### Problem description
Look through the records below, and copy out every line that holds the string "Online".

### Data records
◆ ◆ ◆ ◆ ◆ ◆ ◆

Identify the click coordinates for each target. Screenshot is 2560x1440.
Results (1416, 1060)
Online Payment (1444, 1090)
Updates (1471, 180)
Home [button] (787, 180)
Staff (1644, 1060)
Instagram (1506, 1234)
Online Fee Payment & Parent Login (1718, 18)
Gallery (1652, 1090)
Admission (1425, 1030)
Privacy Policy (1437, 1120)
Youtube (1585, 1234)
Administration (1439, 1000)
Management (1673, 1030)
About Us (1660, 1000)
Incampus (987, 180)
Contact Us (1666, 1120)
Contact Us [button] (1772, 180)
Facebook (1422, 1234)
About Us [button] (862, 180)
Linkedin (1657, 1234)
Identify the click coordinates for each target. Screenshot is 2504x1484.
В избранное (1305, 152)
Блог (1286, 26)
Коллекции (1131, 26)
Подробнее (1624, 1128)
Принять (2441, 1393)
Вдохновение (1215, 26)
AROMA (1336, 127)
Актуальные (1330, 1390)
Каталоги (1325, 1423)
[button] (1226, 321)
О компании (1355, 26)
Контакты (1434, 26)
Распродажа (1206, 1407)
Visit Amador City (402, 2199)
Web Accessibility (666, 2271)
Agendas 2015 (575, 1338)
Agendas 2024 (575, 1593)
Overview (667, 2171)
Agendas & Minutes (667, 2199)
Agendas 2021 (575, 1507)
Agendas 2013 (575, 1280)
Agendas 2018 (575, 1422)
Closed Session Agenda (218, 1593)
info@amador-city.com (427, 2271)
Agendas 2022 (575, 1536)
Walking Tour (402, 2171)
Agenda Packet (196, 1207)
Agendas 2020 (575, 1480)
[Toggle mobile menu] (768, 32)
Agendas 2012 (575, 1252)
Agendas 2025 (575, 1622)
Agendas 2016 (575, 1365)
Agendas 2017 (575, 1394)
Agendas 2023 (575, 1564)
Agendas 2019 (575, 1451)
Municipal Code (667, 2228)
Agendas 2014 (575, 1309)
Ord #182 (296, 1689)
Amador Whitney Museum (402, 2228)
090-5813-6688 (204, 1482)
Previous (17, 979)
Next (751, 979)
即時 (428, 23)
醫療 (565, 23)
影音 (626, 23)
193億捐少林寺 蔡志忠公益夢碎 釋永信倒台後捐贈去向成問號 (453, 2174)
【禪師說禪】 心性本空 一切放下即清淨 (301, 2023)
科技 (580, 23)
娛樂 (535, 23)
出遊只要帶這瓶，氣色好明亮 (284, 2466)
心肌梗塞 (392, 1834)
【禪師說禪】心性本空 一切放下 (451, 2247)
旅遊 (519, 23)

◆ ◆ ◆ ◆ ◆ ◆ ◆

### Solution
Online Payment (1444, 1090)
Online Fee Payment & Parent Login (1718, 18)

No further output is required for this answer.